# Dataset
========================
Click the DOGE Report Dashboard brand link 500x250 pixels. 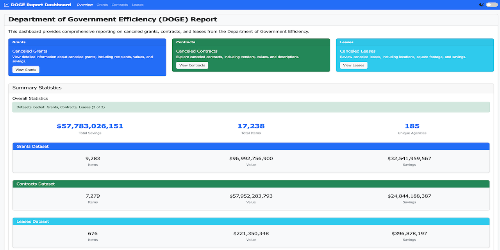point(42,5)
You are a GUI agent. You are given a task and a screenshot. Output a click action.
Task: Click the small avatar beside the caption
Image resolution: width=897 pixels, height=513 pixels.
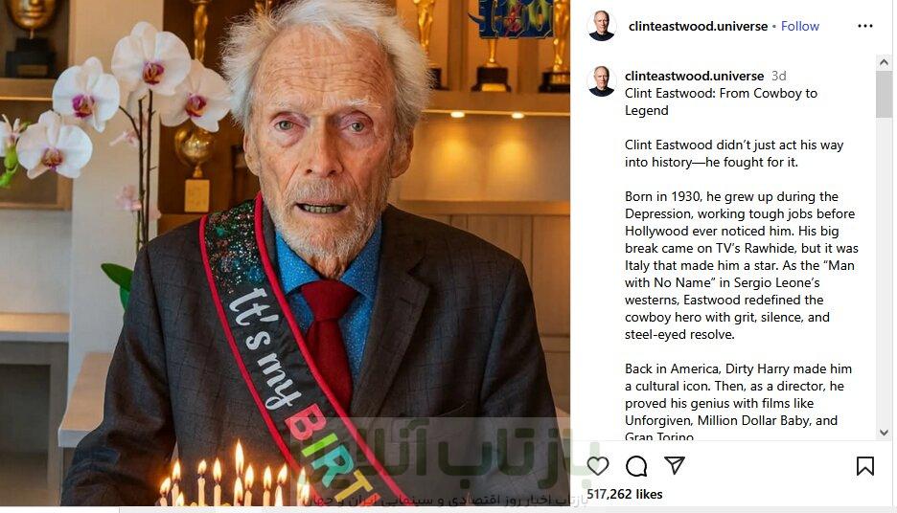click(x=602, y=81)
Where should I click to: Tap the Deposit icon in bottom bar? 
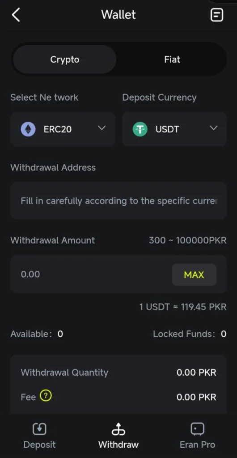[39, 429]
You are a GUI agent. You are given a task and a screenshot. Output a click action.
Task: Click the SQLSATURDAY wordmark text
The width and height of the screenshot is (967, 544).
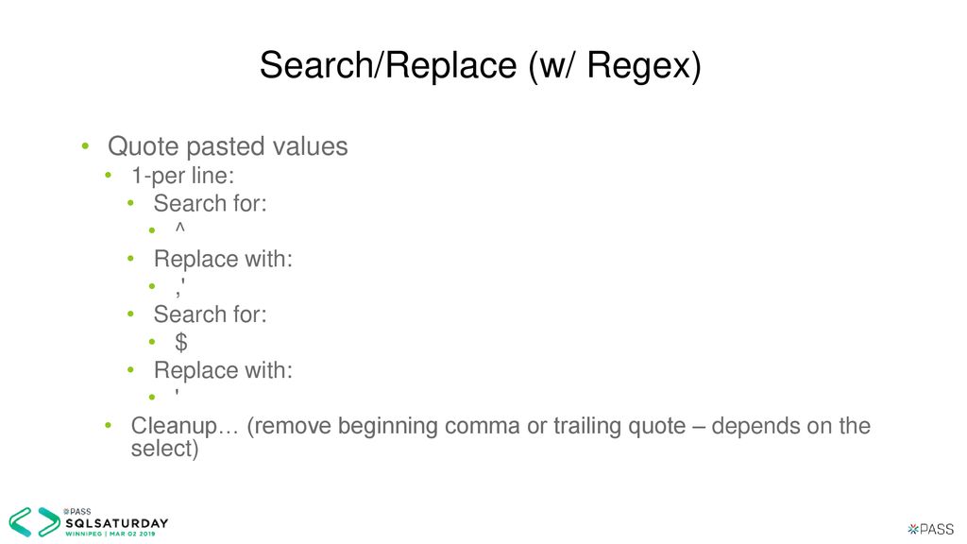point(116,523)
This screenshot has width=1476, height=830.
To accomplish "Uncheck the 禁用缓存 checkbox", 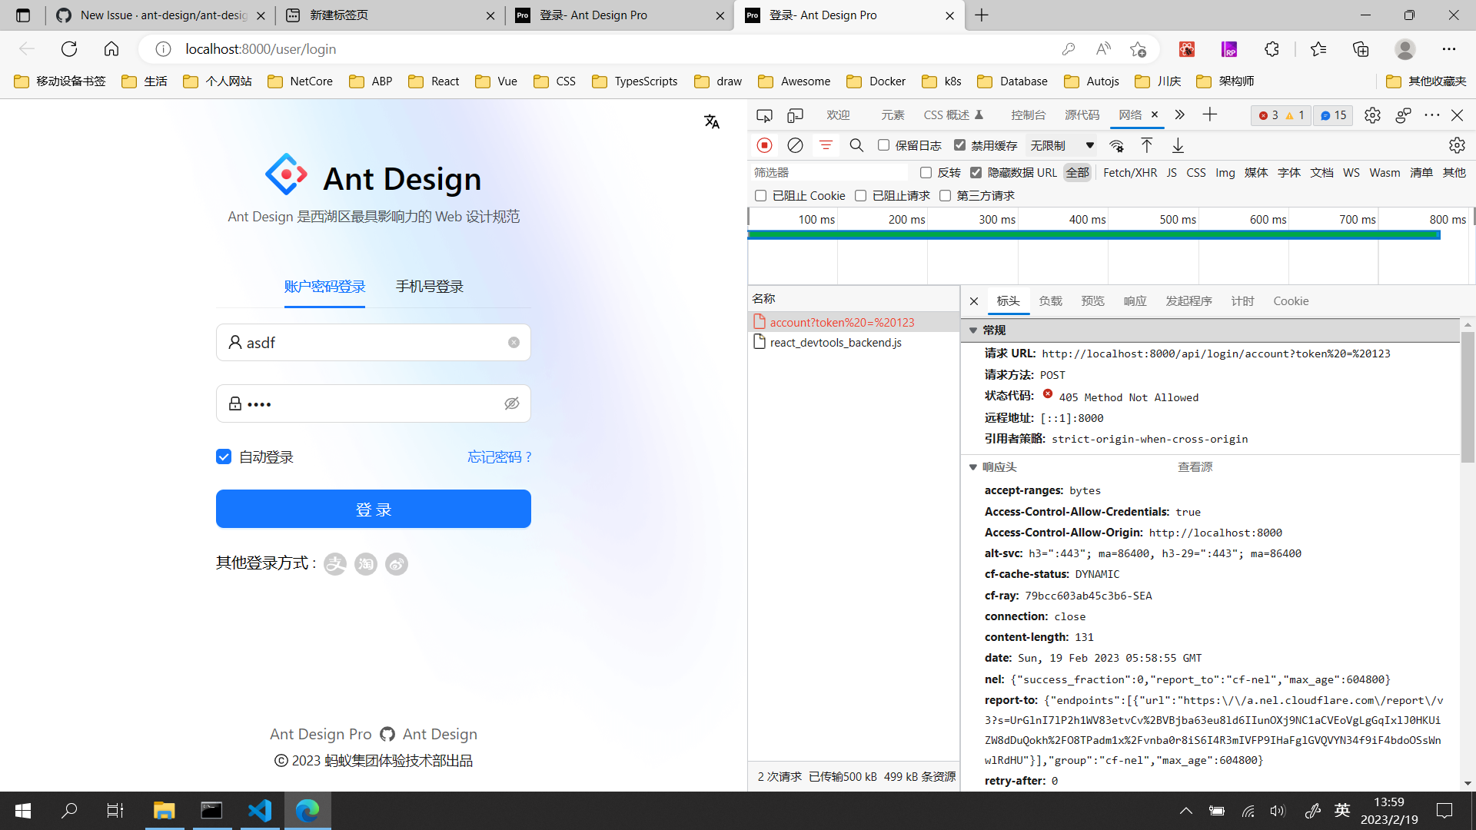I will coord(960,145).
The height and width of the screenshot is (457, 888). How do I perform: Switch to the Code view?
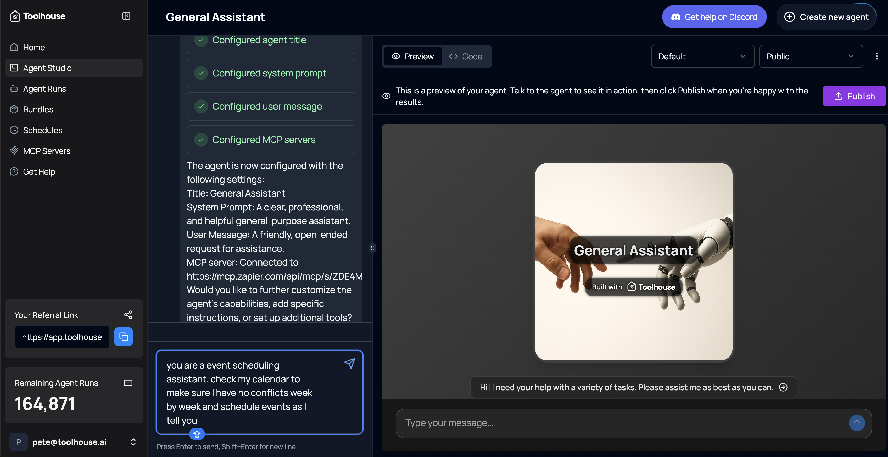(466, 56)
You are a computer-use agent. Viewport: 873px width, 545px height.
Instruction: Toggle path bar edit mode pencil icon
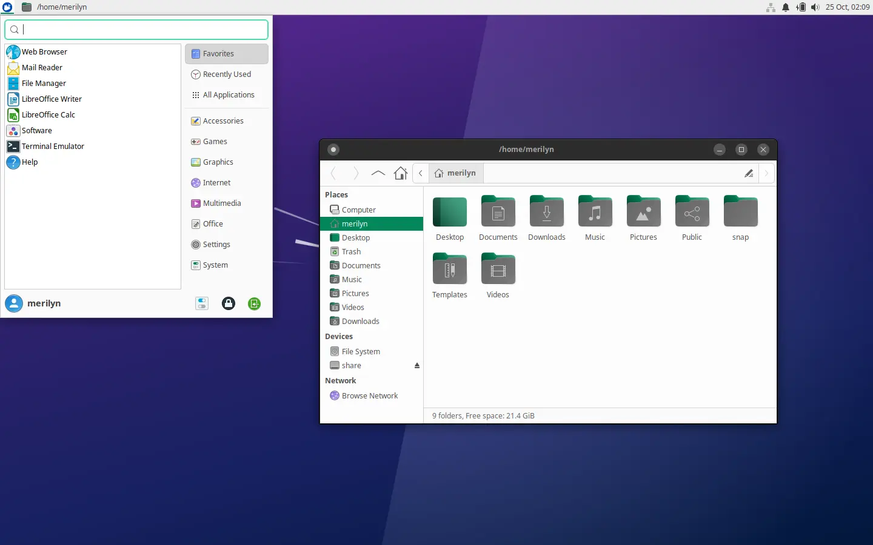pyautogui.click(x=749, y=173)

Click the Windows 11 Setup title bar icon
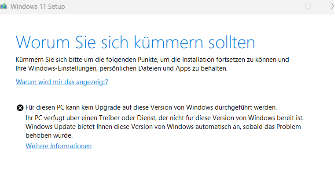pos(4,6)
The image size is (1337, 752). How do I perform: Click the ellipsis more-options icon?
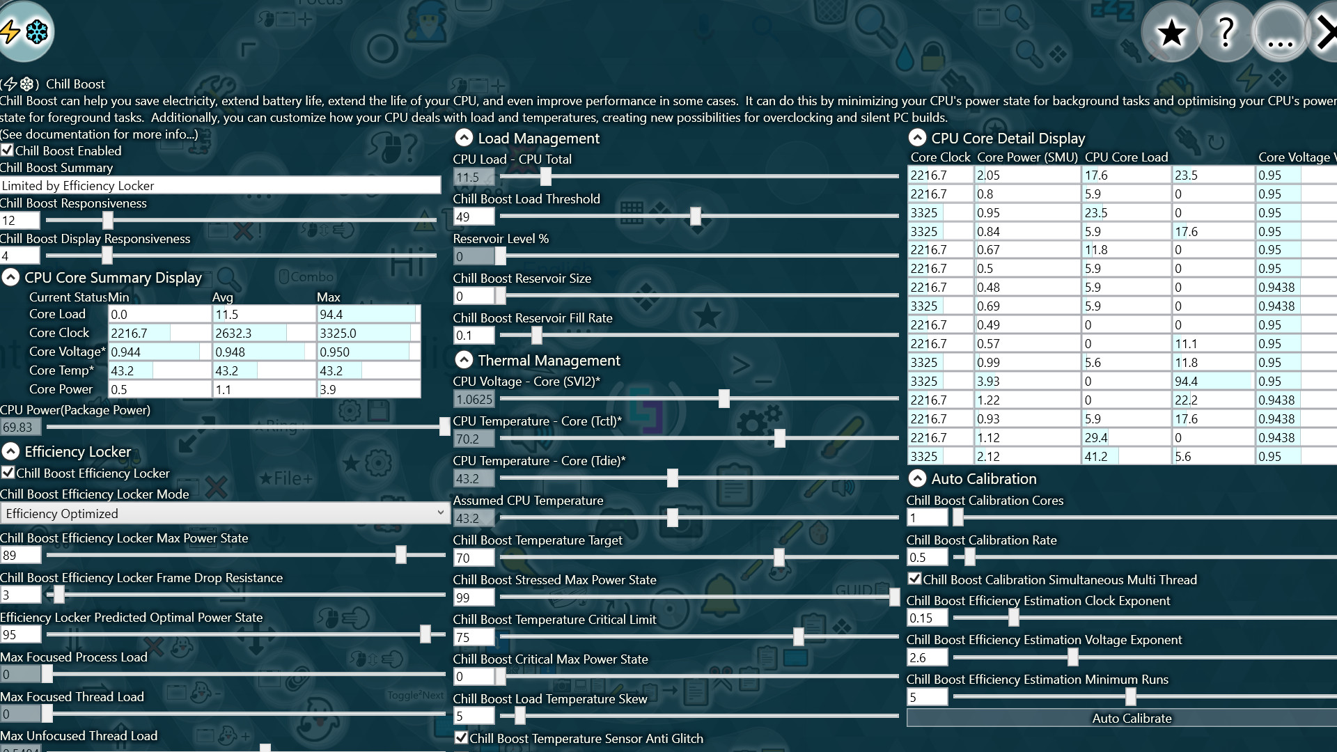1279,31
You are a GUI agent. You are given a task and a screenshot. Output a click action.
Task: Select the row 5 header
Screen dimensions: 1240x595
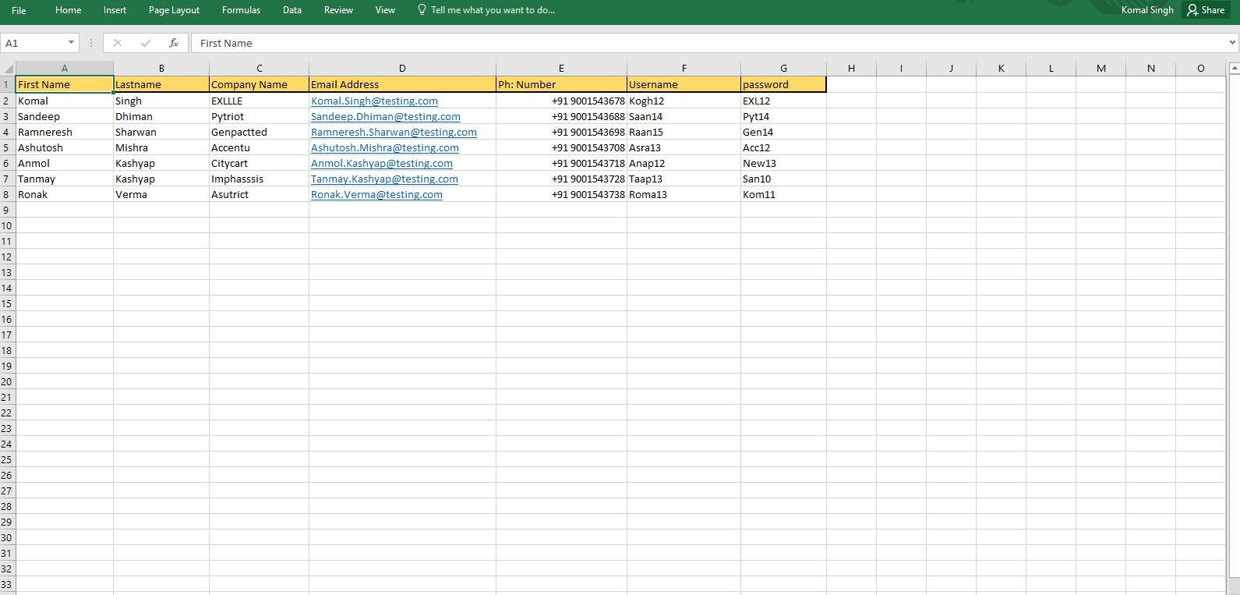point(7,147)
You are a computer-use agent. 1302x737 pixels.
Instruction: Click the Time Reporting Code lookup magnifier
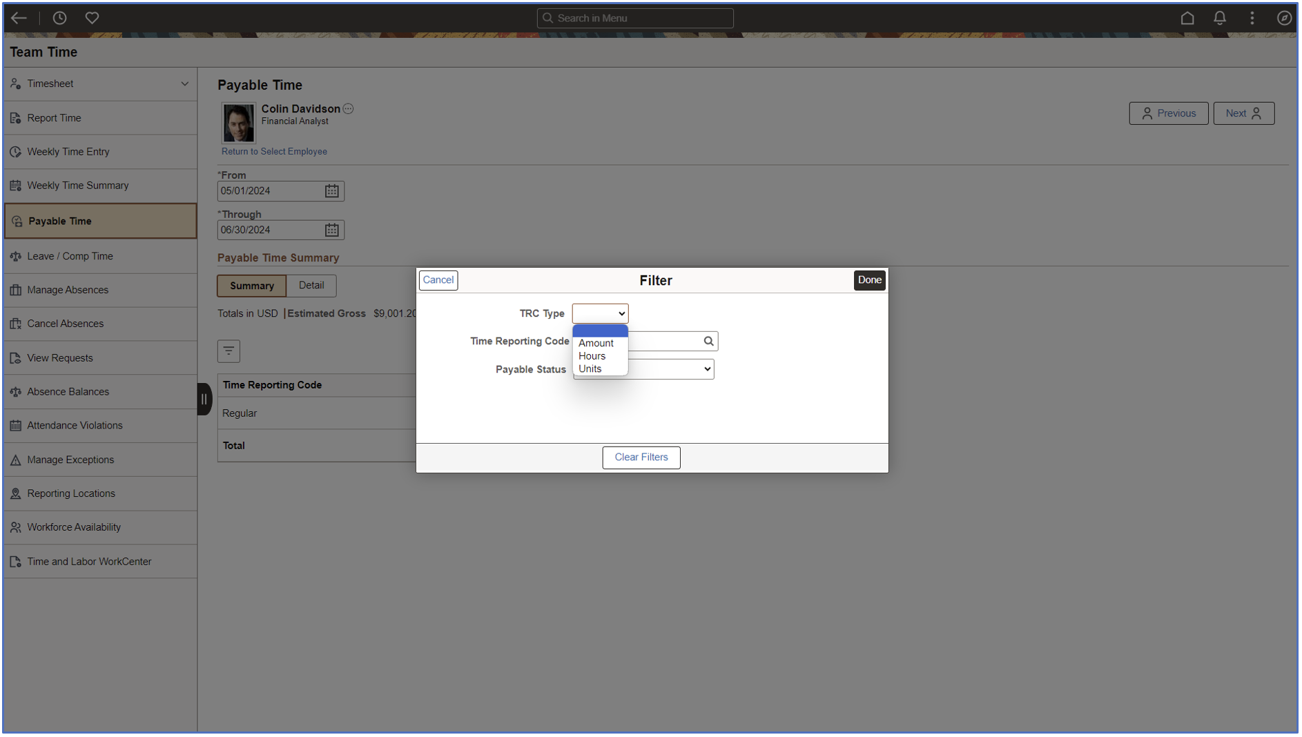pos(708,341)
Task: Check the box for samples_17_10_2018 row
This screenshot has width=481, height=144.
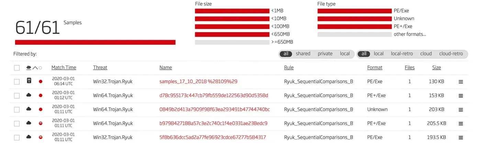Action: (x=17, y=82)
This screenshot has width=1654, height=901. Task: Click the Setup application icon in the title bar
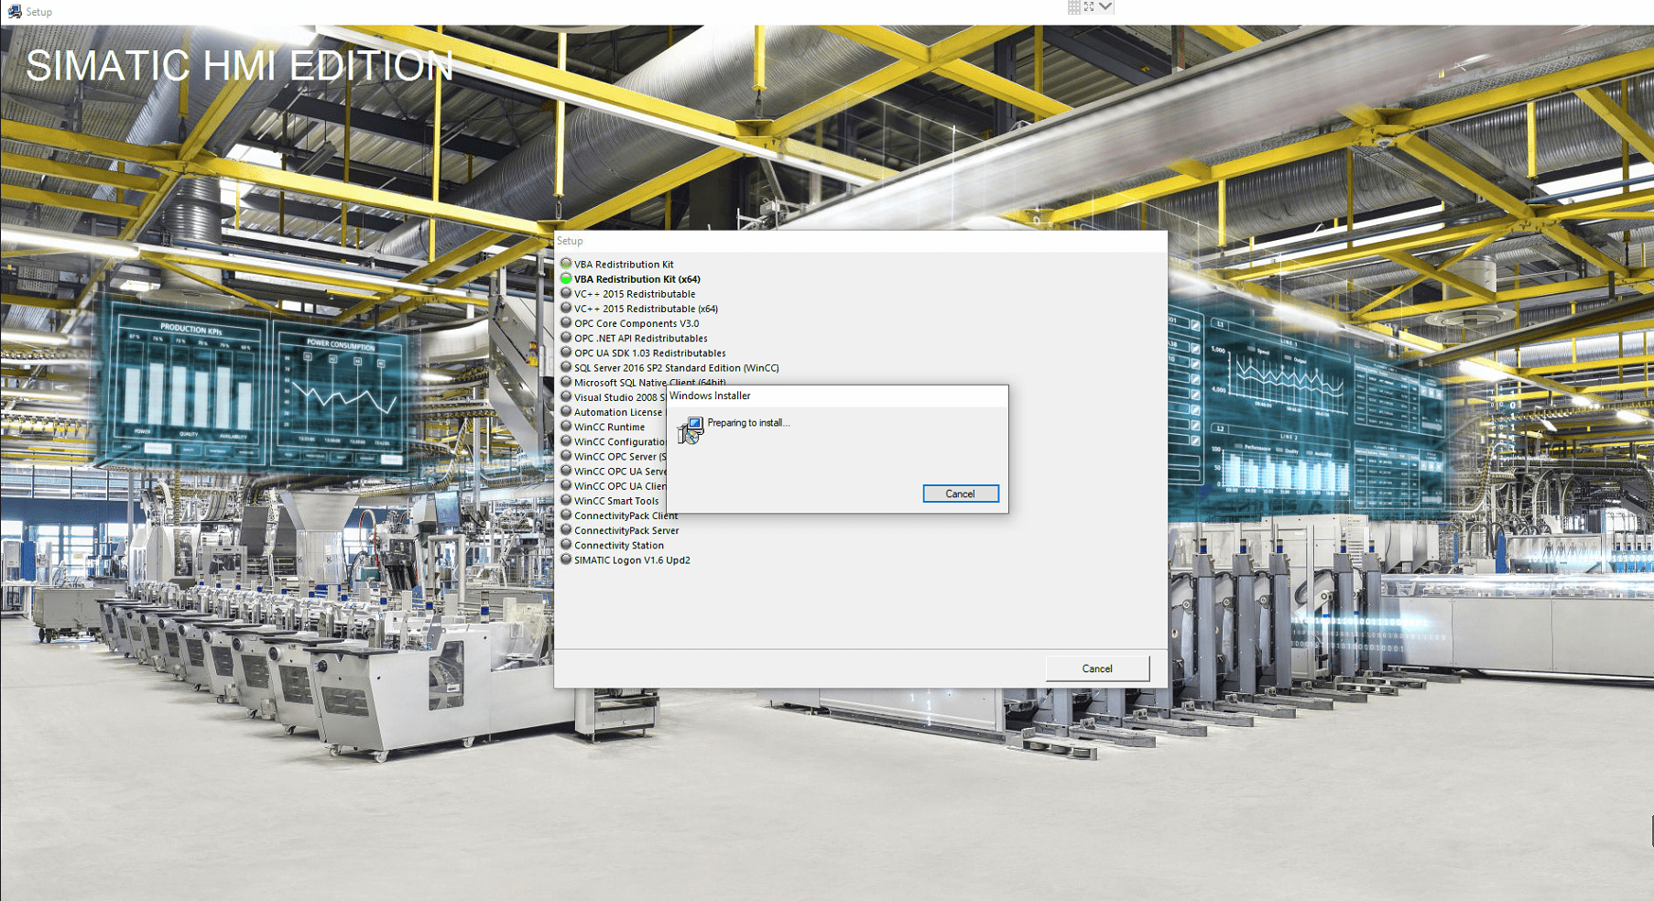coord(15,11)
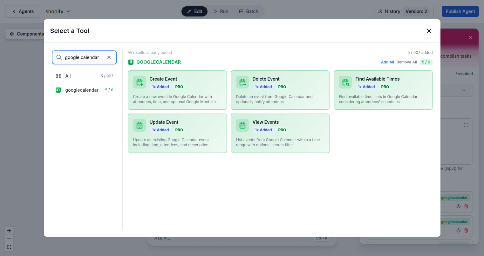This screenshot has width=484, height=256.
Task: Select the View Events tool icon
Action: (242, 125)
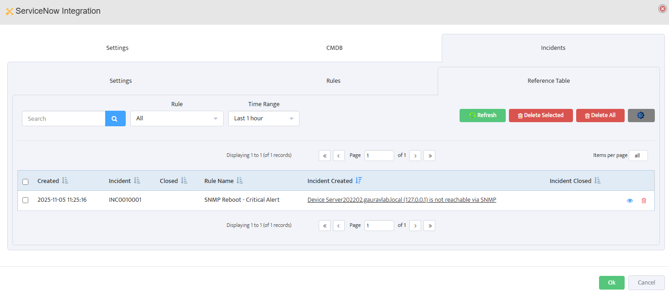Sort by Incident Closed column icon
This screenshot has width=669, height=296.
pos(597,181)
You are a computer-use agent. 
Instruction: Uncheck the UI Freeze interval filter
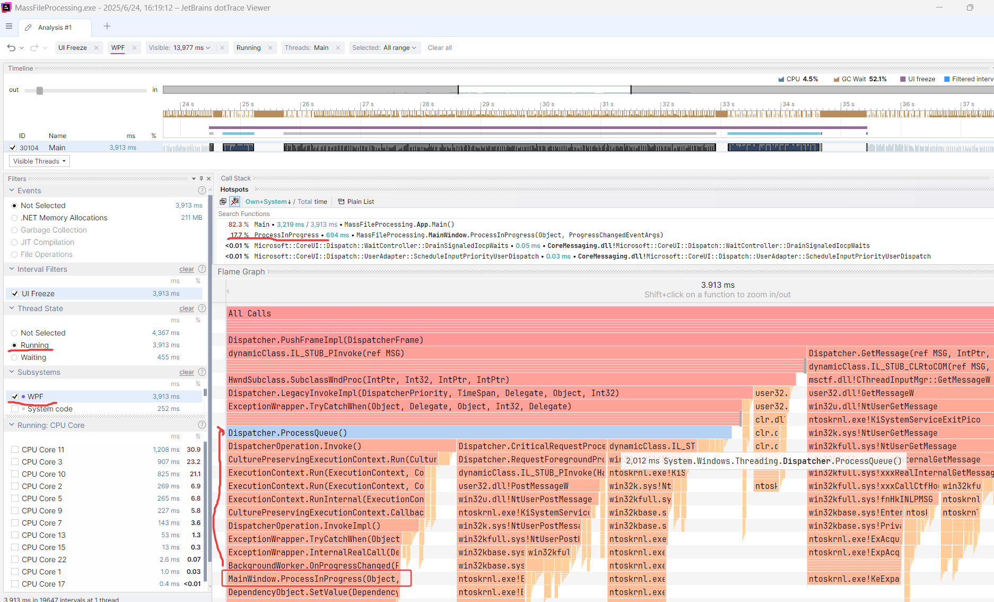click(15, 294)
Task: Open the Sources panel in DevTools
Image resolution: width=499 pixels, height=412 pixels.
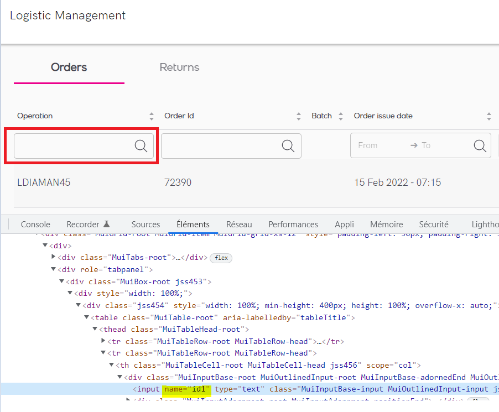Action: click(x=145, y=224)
========================
# Task instructions
List every line of the records above that contains the word "Setup", matching case exactly.

# Worked solution
Click the Windows 11 Setup title bar icon
This screenshot has width=1654, height=901. Task: Click the Setup application icon in the title bar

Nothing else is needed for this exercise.